I'm looking to gauge general opinion on these 2 car options. I'm looking for a 4 door 6MT Quattro V6 sedan to use in the winter, and/or haul a few people around if I have family visiting etc. Will be my second car, not daily driver, so DD reliability is not my #1 concern. 

Would you rather have a 3.0 A4 or a 2.7T A6? Obviously both will be manual and quattro, low miles and documented service history for me to even consider buying. A couple of examples I see are 

A6: 

http://www.autotrader.com/cars-for-...=500&listingId=339231521&listingIndex=8&Log=0 

A4: 

http://www.autotrader.com/cars-for-...=500&listingId=344416210&listingIndex=9&Log=0 


Seems like the A6 is a lot more car for the money, and the fun factor possibilities of the 2.7T. Just wondering if either of these is obviously a better decision to any of you.


----------



## GASDAG (Jun 8, 2012)

Mods, can this thread be moved to the "A6 and S6 (C5)" forum? Thanks


----------



## EURO_DOLL (Jul 22, 2011)

I've owned a 3.0 B6 quattro, and the lack of power behind it compared to the 1.8T I now have is unreal. And the 2.7 twin turbo engine that comes in the C5 A6 is a gigantic difference performance wise compared to the both.

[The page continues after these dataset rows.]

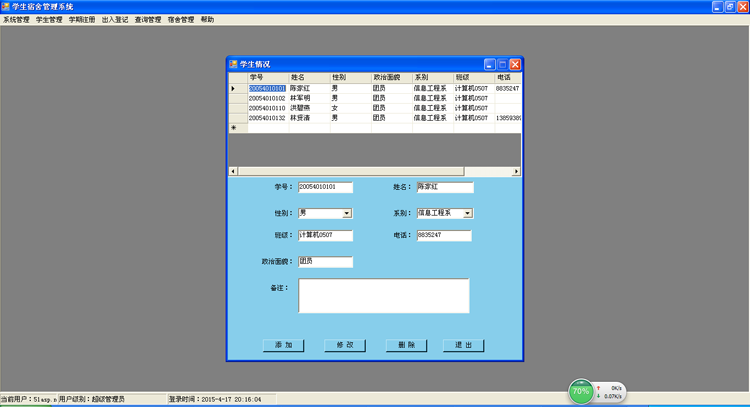Expand the 系别 dropdown
Image resolution: width=750 pixels, height=407 pixels.
pyautogui.click(x=467, y=213)
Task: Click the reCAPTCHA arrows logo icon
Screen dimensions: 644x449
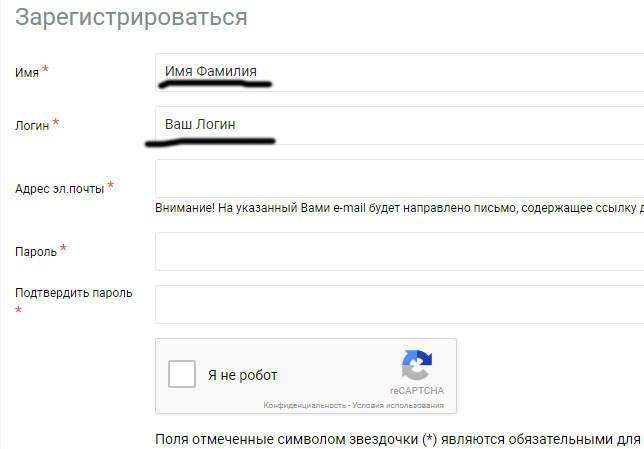Action: tap(417, 365)
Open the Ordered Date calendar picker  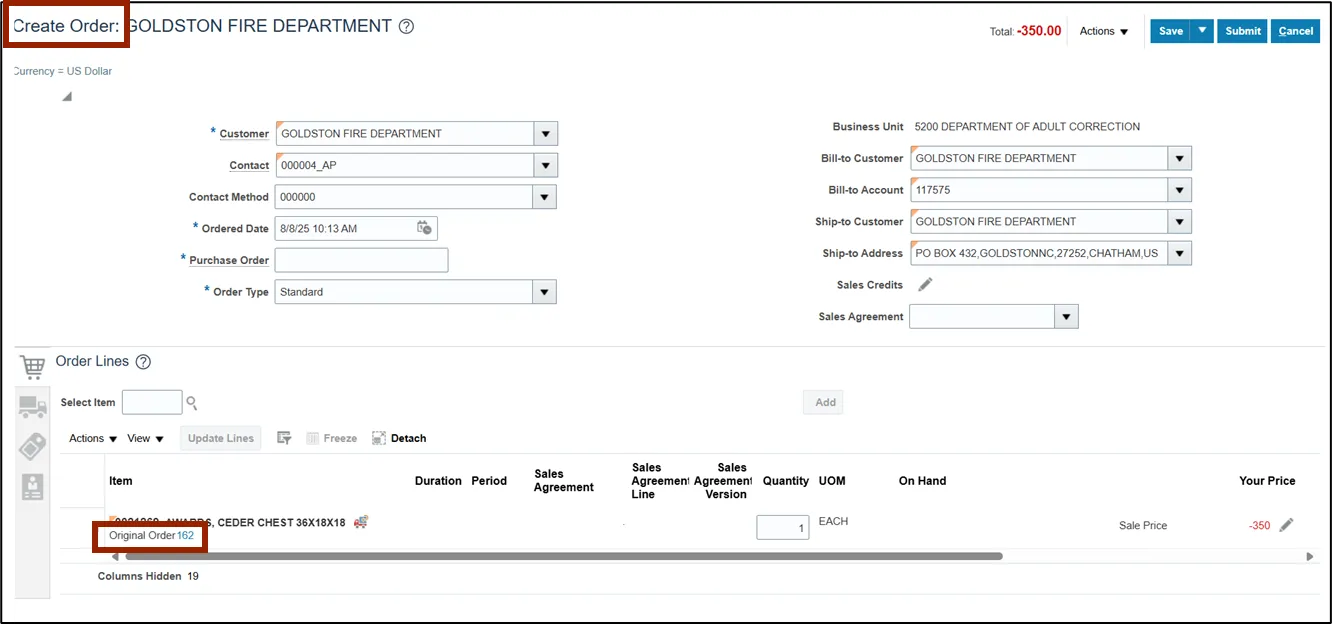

Not to mention the 3.0 is a crazy gas guzzler for the amount of power you get out of it. 

IMHO, the engine in the 2.7 is more bang for your buck. However, I personally love the way B6's look vs C5's. It all really depends in what's more important to you - being able to have decent acceleration to play with, or appearance (though there are many people out there who adore the C5 styling)

I just would NEVER buy a 3.slow B6 again.


----------



## NVThs1 (Mar 18, 2013)

*Go with the A6*

I had a C5 2.7t. Great car. Turned me onto the brand really. With the A6, I know you have to watch out for timing belt (or chain, I forget) as your example car is getting close to needing it or maybe the repair was already done. I think that is like $2k at the shop and under $1k diy. Still a fun car though and you are right, I think one of the better cars for the money as when I looked for cars in my price range when I bought the C5, it was only the C5 that moved me. 

Good luck either way, but go with the A6. Better to have the space and not need it than need the space and not have it with the A4.


----------